======== RECORDS TO USE ========

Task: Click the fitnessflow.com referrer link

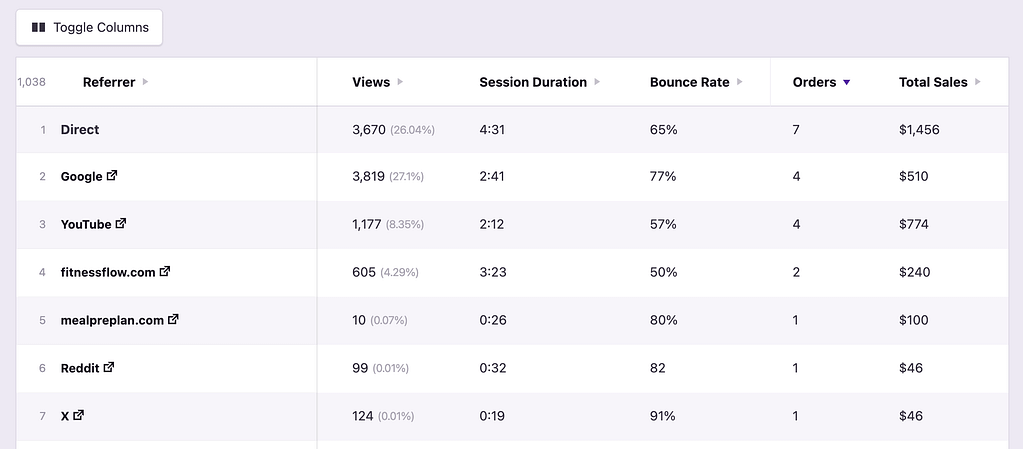Action: [x=108, y=271]
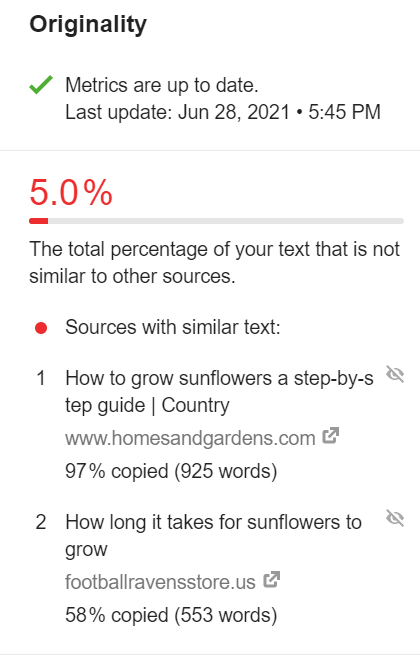420x655 pixels.
Task: Open external link icon beside footballravensstore.us
Action: point(271,580)
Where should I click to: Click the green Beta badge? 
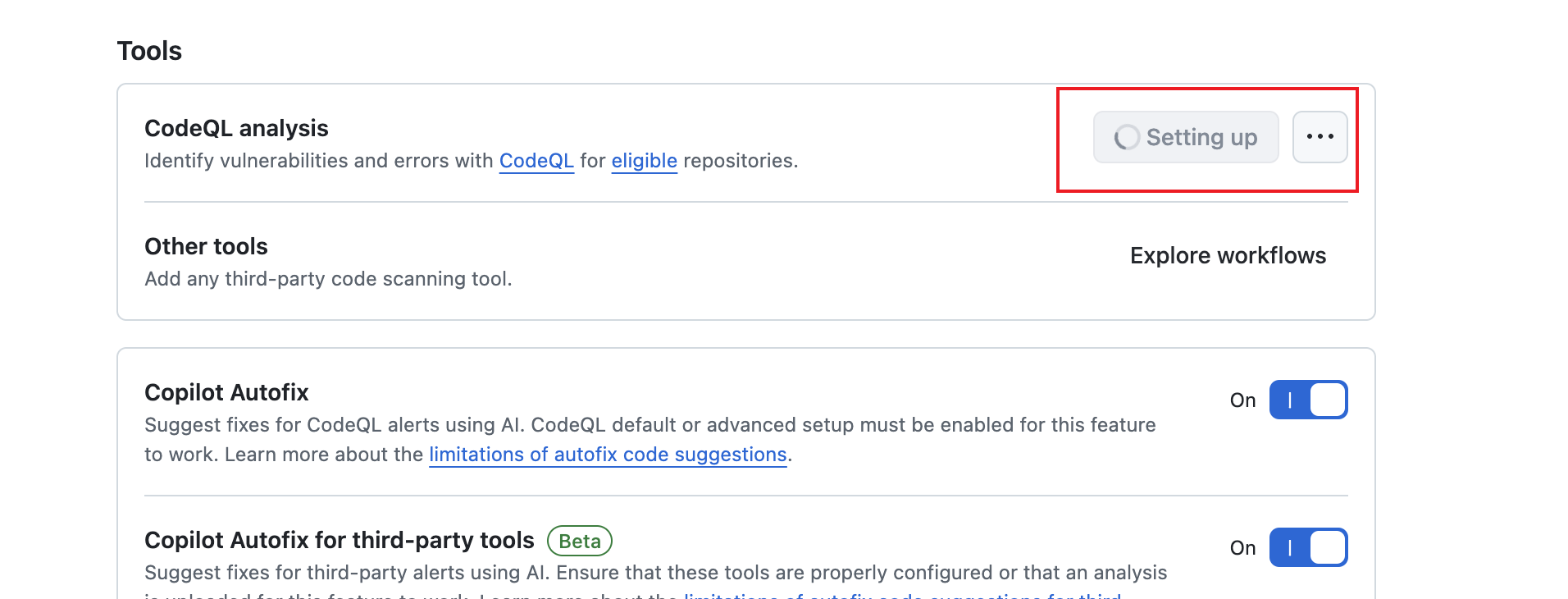coord(580,541)
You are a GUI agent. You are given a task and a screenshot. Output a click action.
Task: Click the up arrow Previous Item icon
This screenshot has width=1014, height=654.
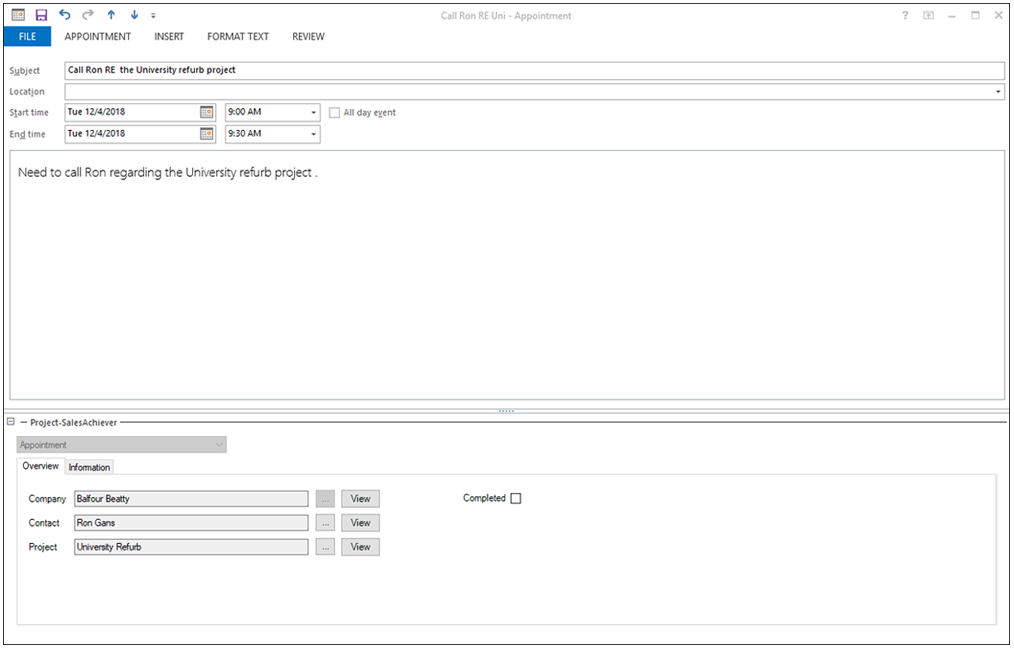pos(110,15)
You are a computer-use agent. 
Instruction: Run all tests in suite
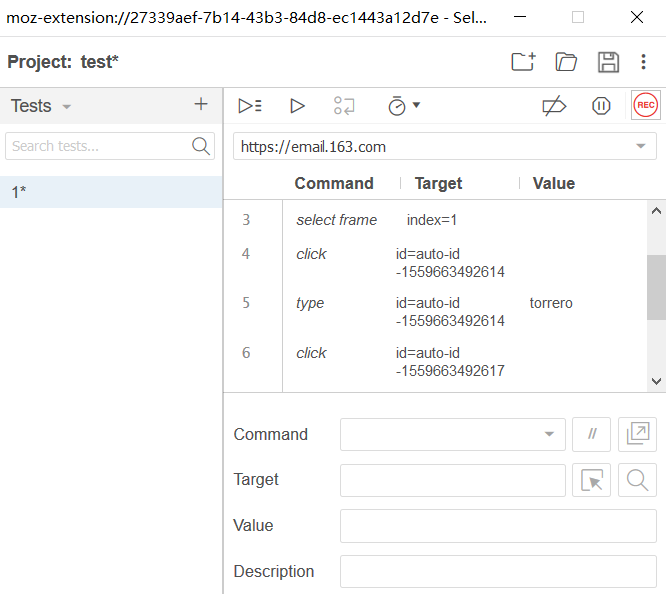point(250,106)
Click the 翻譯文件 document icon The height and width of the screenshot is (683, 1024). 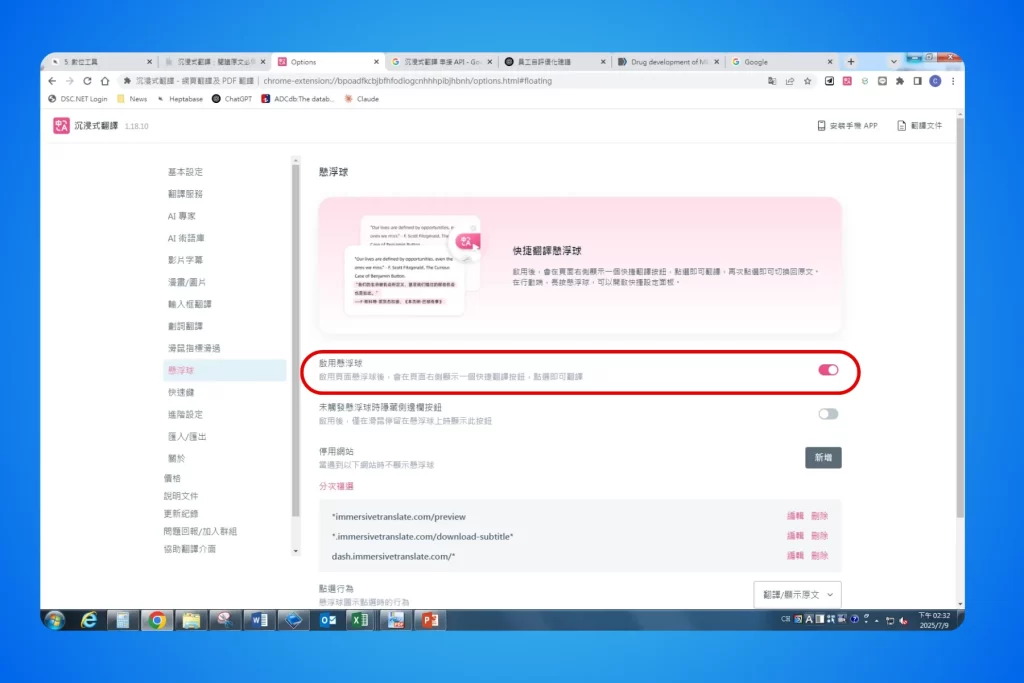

========

# [WORK ORDER]
Exactly as they appear above, write out all the entries, but not the images.

# [WORKED SOLUTION]
Task: Click the fitnessflow.com referrer link

Action: [x=108, y=271]
420x655 pixels.
Task: Open external link icon beside footballravensstore.us
Action: point(271,580)
Where should I click to: Click the green Beta badge? 
coord(580,541)
You are a GUI agent. You are given a task and a screenshot. Output a click action.
Task: Click the up arrow Previous Item icon
This screenshot has width=1014, height=654.
pos(110,15)
You are a computer-use agent. 
Instruction: Run all tests in suite
point(250,106)
Click the 翻譯文件 document icon The height and width of the screenshot is (683, 1024). 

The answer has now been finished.